Whether or not you want to admit it, selfies offer portraits of modern society. Sometimes those portraits are unflattering; sometimes they’re manipulated. A number of photo editor apps — notably Kim Kardashian’s beloved Perfect365 — allow Instagrammers to put their best, doctored foot forward. And no commercially available app currently allows anyone to wipe away the distortion that comes from taking an arms length look at oneself. Selfie sticks help (depending on how you look at it), but perspective is hard to come by when one is shooting up close. That’s where a plucky band of Princeton graduate students have found an opportunity. Using some advanced math, they’ve created a portrait photo editor that takes a less distorted selfie.
Ohad Fried, Eli Shechtman, Dan B. Goldman, and Adam Finkelstein are the four Princeton students who partnered with Adobe to develop software that manipulates photos based on varying camera perspectives. “The point of the project is that the distance between the camera and the subject really matters,” Fried explained to Inverse, referring to a previously published paper that came to this conclusion by surveying people about their associations with portraits taken from varying distances. The software allows users to adjust this crucial factor without actually altering their facial features.
According to the group’s research, portraits taken from closer distances can result in big noses, weak chins, and sloping foreheads. These traits are associated with terms like “peaceful” and “approachable.” Portraits taken from further away tend to more accurately display the proportions of a person’s face and make them appear more “attractive” and “strong.” By using the new software to adjust the camera’s perspective, users can make more precise efforts to make their selfies convey their desired qualities.
Let’s distill the advanced mathematics that went into developing this program. First, the software detects landmark features, such as eyes, nose, mouth, and jawline, in a 2D photo so it can create a 3D mesh with those same annotated points. The point here isn’t to capture the person’s face, but to understand the picture. “It’s not just you, it’s you with half a smile, and it’s not just you with half a smile, it’s you with half a smile seen by a camera which is three meters away and not just a camera, an iPhone camera,” Fried says.
Once the 3D model is laid over the 2D photo, the software adjusts the location of the virtual camera to obtain before and after points, which are applied to the 2D photo to create the new version.
It’s only a two-step process. The steps are just very, very complicated.
Although this project has more to do with computer science than the selfie phenomenon, the results have inevitably pulled the team into the broader selfie conversation. Developing new portrait manipulation programs could potentially be viewed as perpetuating unrealistic beauty standards, but the team has isolated an important distinction between their software and other apps.
“Using Photoshop or whatever you can adjust pretty much everything on your face, and that includes taking your photo and turning you into someone else,” Fried said. “All this program is doing is showing you how you would look if you took the time to move the camera.”
Photos aren’t real, but Fried’s work is intended to create the potential to display something closer to what humans might see if they stood next to each other or made eye contact across a crowded party. These selfies put the self first.

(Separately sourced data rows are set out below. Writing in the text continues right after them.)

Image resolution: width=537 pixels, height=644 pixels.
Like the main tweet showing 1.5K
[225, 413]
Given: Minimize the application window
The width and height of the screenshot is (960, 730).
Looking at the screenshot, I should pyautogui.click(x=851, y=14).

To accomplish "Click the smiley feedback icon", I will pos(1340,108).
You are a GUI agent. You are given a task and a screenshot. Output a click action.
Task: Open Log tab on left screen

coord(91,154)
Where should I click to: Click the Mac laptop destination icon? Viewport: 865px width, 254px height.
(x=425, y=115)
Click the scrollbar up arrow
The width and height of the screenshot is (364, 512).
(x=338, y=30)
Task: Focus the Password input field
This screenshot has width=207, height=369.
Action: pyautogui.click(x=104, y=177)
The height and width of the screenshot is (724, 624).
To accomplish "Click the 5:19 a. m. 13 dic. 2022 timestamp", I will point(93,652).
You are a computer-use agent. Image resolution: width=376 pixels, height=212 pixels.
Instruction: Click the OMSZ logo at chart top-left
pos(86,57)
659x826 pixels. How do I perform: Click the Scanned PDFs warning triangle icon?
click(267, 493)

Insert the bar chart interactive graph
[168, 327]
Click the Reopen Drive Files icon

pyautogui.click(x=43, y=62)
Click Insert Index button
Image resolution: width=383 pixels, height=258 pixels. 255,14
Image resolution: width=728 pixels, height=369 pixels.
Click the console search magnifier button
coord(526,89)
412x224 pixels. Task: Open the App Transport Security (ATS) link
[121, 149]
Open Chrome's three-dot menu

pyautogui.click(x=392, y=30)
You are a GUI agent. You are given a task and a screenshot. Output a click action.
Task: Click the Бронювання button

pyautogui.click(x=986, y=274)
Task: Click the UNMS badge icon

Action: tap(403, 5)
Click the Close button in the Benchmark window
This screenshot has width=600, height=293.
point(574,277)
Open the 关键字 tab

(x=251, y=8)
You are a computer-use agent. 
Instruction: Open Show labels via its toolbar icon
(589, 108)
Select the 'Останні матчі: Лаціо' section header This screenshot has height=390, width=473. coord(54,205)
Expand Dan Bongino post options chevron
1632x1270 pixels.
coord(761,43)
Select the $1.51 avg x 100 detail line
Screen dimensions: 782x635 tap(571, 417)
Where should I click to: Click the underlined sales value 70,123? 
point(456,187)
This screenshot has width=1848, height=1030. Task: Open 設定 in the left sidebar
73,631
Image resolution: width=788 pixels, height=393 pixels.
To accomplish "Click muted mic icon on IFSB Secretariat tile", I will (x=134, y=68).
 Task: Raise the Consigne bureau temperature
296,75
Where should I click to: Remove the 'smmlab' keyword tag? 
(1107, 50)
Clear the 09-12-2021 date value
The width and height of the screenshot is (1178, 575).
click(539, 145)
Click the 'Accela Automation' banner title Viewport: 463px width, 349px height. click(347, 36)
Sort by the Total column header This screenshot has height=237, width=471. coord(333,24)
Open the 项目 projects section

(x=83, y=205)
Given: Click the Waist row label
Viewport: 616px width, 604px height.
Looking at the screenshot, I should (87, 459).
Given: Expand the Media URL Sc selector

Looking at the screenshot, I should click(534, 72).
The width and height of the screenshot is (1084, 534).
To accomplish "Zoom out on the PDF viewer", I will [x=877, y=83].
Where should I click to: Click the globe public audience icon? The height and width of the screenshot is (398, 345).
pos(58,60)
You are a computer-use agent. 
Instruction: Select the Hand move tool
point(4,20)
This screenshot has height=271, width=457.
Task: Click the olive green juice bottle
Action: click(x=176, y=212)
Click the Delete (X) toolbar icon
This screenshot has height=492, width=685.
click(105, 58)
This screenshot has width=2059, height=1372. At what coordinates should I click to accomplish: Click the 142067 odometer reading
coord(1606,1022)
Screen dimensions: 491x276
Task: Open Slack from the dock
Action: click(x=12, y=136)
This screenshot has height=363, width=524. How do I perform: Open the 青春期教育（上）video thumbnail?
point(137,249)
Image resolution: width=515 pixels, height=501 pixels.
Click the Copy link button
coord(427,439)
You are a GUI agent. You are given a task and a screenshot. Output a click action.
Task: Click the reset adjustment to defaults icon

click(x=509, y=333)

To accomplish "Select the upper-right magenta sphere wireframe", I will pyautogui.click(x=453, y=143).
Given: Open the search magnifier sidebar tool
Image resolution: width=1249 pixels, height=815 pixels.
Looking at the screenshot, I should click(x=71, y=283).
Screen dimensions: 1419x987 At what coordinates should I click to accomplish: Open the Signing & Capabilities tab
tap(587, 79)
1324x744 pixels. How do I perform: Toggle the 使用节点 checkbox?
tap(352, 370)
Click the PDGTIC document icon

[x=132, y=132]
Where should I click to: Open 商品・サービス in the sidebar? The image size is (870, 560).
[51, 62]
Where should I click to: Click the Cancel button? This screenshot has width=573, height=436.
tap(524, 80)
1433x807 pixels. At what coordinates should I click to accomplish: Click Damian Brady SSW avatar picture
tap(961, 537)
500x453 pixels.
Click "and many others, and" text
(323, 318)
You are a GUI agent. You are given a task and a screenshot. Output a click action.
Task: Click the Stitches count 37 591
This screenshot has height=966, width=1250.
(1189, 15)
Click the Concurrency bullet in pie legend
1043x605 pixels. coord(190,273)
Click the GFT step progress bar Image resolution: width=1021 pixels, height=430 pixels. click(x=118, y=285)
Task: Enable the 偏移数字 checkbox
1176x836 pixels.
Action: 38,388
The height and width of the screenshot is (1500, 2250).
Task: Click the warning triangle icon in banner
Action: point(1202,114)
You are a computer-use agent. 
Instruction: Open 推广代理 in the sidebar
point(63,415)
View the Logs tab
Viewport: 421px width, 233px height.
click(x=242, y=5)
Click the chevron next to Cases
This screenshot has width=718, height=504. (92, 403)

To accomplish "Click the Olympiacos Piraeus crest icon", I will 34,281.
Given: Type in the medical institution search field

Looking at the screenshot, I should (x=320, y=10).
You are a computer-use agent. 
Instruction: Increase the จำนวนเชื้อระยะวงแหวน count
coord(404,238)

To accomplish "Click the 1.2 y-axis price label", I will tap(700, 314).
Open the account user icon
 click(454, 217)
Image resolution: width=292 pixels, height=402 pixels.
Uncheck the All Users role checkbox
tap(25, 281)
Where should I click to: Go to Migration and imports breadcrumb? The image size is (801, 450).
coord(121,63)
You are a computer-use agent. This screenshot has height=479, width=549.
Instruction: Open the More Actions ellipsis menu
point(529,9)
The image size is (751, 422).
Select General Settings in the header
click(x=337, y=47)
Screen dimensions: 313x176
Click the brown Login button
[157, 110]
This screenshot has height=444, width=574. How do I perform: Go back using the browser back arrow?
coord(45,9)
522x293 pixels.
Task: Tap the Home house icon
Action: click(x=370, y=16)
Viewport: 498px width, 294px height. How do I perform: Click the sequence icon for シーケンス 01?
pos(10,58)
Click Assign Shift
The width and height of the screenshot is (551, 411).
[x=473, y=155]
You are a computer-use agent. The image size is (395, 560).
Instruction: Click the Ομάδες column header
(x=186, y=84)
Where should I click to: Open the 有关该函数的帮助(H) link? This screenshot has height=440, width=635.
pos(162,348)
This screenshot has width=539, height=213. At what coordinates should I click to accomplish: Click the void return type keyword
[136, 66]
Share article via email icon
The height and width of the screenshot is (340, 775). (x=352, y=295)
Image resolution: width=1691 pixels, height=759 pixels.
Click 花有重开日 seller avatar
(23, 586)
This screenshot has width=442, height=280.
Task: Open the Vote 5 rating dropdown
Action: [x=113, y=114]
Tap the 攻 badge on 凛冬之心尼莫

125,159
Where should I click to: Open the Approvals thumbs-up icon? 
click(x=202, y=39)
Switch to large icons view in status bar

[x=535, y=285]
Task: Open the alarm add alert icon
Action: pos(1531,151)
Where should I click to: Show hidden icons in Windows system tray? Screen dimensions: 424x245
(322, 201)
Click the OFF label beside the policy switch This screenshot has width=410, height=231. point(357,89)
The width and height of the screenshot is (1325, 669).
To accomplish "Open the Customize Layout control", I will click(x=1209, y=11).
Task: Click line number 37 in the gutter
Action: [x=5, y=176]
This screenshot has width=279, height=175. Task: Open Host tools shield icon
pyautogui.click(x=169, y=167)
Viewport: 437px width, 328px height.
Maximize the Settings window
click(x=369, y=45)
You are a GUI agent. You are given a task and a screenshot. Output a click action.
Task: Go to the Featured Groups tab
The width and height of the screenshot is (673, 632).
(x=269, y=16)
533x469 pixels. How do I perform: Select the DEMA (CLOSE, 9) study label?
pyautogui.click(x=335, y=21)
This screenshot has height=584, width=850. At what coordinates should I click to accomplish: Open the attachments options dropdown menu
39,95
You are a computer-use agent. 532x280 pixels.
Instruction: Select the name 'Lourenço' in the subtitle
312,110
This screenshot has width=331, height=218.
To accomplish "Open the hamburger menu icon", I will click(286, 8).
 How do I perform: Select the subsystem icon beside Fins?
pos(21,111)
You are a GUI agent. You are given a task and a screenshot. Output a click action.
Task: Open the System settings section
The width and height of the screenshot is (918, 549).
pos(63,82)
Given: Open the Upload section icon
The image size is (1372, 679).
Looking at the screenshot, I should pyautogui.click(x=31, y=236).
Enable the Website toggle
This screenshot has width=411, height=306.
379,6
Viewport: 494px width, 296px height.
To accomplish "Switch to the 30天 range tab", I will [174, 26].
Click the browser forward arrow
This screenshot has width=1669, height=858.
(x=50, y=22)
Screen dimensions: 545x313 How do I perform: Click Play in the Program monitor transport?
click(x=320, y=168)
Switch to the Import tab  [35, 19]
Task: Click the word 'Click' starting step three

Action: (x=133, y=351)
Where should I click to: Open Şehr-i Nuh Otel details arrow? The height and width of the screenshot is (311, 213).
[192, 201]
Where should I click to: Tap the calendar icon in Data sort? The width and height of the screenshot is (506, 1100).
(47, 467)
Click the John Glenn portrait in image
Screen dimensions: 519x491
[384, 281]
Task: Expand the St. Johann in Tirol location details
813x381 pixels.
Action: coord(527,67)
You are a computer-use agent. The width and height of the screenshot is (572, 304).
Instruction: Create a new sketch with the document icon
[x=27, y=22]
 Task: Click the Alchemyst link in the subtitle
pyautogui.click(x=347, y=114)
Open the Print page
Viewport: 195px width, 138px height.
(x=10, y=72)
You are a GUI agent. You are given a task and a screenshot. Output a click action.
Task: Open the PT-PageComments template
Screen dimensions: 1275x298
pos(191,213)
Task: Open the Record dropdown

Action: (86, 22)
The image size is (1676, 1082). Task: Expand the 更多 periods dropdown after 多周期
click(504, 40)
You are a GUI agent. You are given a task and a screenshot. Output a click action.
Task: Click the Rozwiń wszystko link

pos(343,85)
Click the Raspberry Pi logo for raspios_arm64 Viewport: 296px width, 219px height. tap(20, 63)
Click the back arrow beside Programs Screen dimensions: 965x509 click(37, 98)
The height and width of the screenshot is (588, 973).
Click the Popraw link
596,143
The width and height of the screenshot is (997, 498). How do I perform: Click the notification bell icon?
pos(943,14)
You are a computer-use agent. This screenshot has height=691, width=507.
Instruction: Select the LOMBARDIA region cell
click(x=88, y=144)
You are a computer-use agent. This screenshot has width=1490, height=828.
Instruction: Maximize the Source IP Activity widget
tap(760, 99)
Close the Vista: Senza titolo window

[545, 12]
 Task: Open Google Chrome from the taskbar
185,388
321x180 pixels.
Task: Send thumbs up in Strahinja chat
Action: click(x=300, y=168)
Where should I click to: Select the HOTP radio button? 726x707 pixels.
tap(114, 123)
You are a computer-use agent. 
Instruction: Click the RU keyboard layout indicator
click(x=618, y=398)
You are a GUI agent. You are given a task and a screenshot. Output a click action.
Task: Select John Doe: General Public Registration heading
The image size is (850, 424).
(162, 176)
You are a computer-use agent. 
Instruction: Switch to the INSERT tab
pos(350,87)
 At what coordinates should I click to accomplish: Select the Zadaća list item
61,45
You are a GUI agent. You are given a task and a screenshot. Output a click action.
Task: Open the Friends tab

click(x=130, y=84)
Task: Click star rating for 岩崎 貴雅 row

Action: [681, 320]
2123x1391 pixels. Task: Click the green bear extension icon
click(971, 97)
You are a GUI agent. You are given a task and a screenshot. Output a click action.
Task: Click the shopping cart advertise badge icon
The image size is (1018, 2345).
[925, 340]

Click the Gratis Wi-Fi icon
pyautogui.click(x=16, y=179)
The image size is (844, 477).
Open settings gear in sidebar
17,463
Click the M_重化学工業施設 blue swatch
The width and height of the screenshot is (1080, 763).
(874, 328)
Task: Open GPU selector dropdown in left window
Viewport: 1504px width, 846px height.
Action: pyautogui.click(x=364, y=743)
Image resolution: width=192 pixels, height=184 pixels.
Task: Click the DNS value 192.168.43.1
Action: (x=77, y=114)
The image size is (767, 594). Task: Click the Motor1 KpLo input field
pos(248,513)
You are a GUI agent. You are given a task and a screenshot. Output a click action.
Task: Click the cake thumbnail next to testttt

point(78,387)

The perspective-aware portrait manipulation program currently exists online as a demo, although the online version is not as accurate as the real method the team developed. As a grad student working on his Ph.D. in computer graphics and computer vision, Fried is more interested in the research angle to the project than the entrepreneurial side of marketing this product, which would require a lot of additional engineering.
The future of the software is up in the air, but it looks like it may be divergent. Photo manipulation will help liars lie. Math will help everyone else tell the truth — or something a few inches from it.